SRPK1 is a significant factor in driving the progression of diabetic kidney fibrosis.

BACKGROUND: Diabetic nephropathy leads to renal fibrosis via excessive ECM accumulation. Current therapies lack specificity, highlighting the need to identify targets like SRPK1, whose role in diabetic kidney fibrosis remains unclear. METHODS: We investigated SRPK1's function using a streptozotocin-induced diabetic nephropathy mice model and administered the selective SRPK1 inhibitor SRPIN340. Histological, biochemical, and molecular analyses were performed to assess ECM deposition, renal function, and fibrotic marker expression. Additionally, Western blotting and immunohistochemistry were utilized to explore the involvement of the NF-κB/NLRP3 signaling pathway. RESULTS: SRPK1 expression was significantly elevated in fibrotic kidneys, correlating with increased ECM components (collagen I/III, fibronectin) and reduced renal function.
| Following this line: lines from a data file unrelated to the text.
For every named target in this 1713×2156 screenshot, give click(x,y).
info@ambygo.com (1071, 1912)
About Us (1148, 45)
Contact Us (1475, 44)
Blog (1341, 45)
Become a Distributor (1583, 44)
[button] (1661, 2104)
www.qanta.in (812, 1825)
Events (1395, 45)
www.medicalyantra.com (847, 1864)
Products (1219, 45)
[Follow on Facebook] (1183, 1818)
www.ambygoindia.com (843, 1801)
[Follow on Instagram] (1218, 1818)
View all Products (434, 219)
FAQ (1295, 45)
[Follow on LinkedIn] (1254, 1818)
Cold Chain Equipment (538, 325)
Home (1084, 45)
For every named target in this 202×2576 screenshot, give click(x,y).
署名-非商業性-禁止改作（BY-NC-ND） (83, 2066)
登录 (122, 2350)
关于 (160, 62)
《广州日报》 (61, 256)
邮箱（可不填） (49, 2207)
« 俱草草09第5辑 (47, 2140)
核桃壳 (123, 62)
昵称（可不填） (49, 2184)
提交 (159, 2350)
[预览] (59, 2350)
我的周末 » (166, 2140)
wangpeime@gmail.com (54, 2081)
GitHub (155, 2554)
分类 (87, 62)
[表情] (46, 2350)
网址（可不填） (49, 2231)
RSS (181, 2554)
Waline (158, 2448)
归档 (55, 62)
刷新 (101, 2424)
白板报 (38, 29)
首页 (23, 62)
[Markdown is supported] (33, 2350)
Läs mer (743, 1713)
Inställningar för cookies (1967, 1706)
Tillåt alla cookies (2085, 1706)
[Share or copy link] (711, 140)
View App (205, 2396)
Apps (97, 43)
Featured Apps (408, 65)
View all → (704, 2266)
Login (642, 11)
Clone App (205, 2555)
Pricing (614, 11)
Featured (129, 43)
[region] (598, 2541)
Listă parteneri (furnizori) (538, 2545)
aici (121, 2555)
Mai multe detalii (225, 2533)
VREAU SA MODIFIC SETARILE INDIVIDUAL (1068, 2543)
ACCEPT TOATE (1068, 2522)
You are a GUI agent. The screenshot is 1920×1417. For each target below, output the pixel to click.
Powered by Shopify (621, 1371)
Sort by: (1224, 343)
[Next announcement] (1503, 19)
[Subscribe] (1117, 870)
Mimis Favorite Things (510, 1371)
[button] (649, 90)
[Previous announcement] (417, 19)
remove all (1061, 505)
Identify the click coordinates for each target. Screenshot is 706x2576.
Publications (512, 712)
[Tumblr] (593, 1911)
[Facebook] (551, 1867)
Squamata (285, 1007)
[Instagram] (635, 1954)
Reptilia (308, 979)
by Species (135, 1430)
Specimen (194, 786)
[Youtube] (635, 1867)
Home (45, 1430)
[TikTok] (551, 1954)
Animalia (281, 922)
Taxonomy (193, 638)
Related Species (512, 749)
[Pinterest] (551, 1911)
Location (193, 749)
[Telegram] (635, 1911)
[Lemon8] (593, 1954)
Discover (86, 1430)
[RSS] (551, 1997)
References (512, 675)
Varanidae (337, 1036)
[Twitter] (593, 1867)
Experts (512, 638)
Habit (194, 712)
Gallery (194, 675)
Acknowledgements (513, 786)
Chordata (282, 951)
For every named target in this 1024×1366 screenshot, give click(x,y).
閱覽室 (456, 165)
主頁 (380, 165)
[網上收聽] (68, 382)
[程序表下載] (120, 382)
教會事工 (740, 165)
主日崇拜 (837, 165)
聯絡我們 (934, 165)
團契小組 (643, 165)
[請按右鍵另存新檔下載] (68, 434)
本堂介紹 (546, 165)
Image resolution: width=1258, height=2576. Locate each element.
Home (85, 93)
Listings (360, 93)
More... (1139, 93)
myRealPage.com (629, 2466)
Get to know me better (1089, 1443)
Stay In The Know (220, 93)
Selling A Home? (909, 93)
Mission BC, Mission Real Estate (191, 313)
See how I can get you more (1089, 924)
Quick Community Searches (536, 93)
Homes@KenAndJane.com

SRPIN340 treatment markedly alleviated ECM accumulation, improved glomerular filtration rate, and suppressed fibrotic markers (α-SMA, TGF-β). Mechanistically, SRPK1 activation promoted NF-κB/NLRP3 pathway activation, leading to inflammatory cytokine release (IL-1β, TNF-α) and fibrosis. Inhibition of SRPK1 via SRPIN340 abrogated these effects, suggesting a causal role for SRPK1 in fibrotic progression. CONCLUSION: SRPK1 activates NF-κB/NLRP3 pathway, promoting ECM synthesis and inflammation in diabetic nephropathy; SRPIN340 reduces fibrosis, highlighting SRPK1 as a therapeutic target.